Steam turbine generator for a waste-to-energy plant in UK

Steam turbine generator for a waste-to-energy plant in UKSiemens Energy has received an order for a steam turbine generator to be used in a waste-to-energy plant equipped with combined power and heat generation in Plymouth, England.

The customer is Imtech Deutschland GmbH & Co. KG, a leading provider of technical building services equipment, based in Planegg near Munich. As the general contractor for the Water-Steam-Cycle, Imtech will construct the plant for the Mannheim-based EfW specialist MVV Umwelt.

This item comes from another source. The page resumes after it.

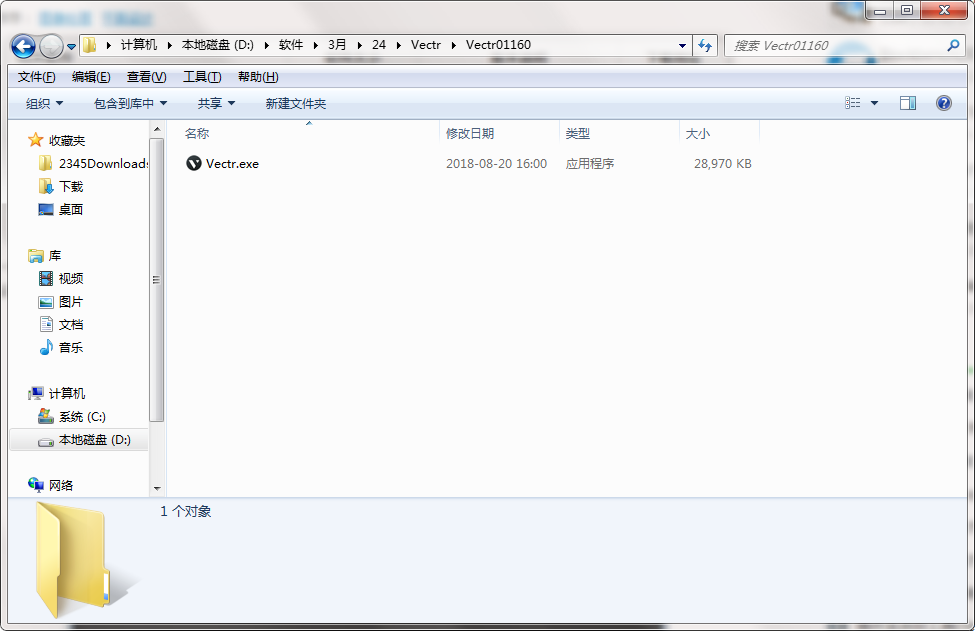Viewport: 975px width, 631px height.
Task: Click the refresh button beside address bar
Action: pyautogui.click(x=705, y=46)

Once commissioned in 2014, the power plant – with an electrical capacity of up to 25 megawatts (MW) – is designed to cover the heat demand of Plymouth’s Naval Base, cost-effectively and with low CO2 emissions.

The waste-to-energy plant in Plymouth is expected to use 245,000 metric tonnes of household, business, and industrial waste to generate electricity and heat by means of combined heat and power generation to ensure a reliable heat supply for Plymouth’s Naval Base.

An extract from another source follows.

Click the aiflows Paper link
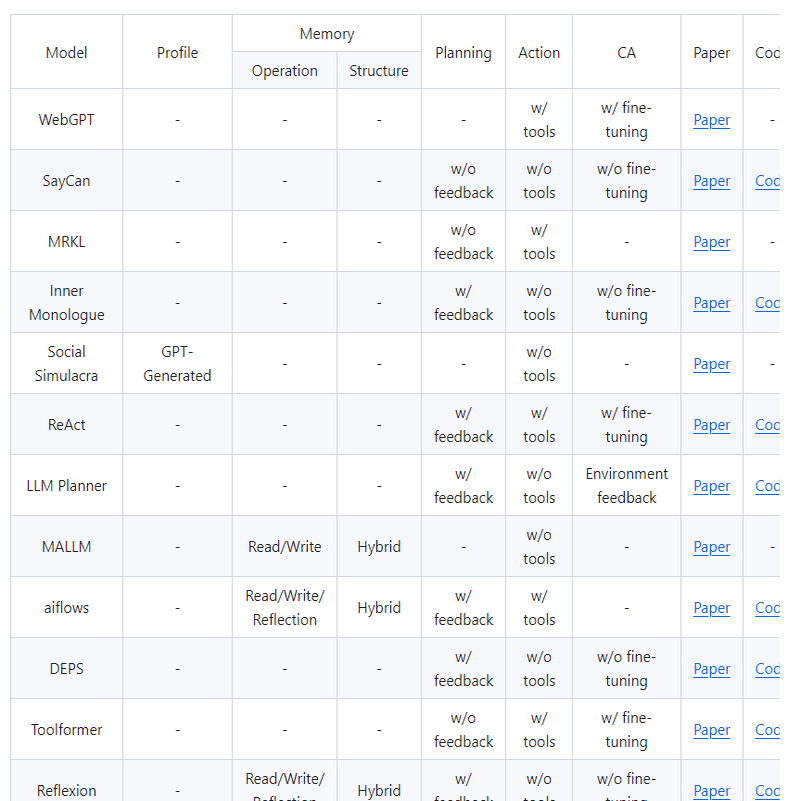click(711, 608)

Construction of the power plant, with an installed electrical capacity of 25 MW and a maximum process steam extraction of up to 30 tonnes per hour, is scheduled to begin in the spring of 2012, with commissioning scheduled for 2014. Siemens is responsible for the delivery, installation, and commissioning of the SST-400 steam turbine, including gearboxes and oil system as well as the electrical generator and auxiliary systems. The steam generator installed in the plant produces steam that drives the turbine to ultimately produce electricity.

The plant is being built adjacent to the Naval Base in Plymouth in south west England. It will provide the base with a reliable and economical heat supply.

Additionally, most of the electrical energy produced will be used at the Naval Base. The British Defense Ministry’s Devonport Naval Base, located on the west side of the city, is the biggest naval port in Western Europe and also Plymouth’s biggest employer.

“The SST-400 is one of our most versatile industrial steam turbines,” said Markus Tacke, CEO of the Industrial Power Business Unit within Siemens Energy. “With an installed capacity of up to 65 MW, the flexible steam turbine has proven itself to be a cost-effective and environmentally friendly solution in a wide variety of applications.”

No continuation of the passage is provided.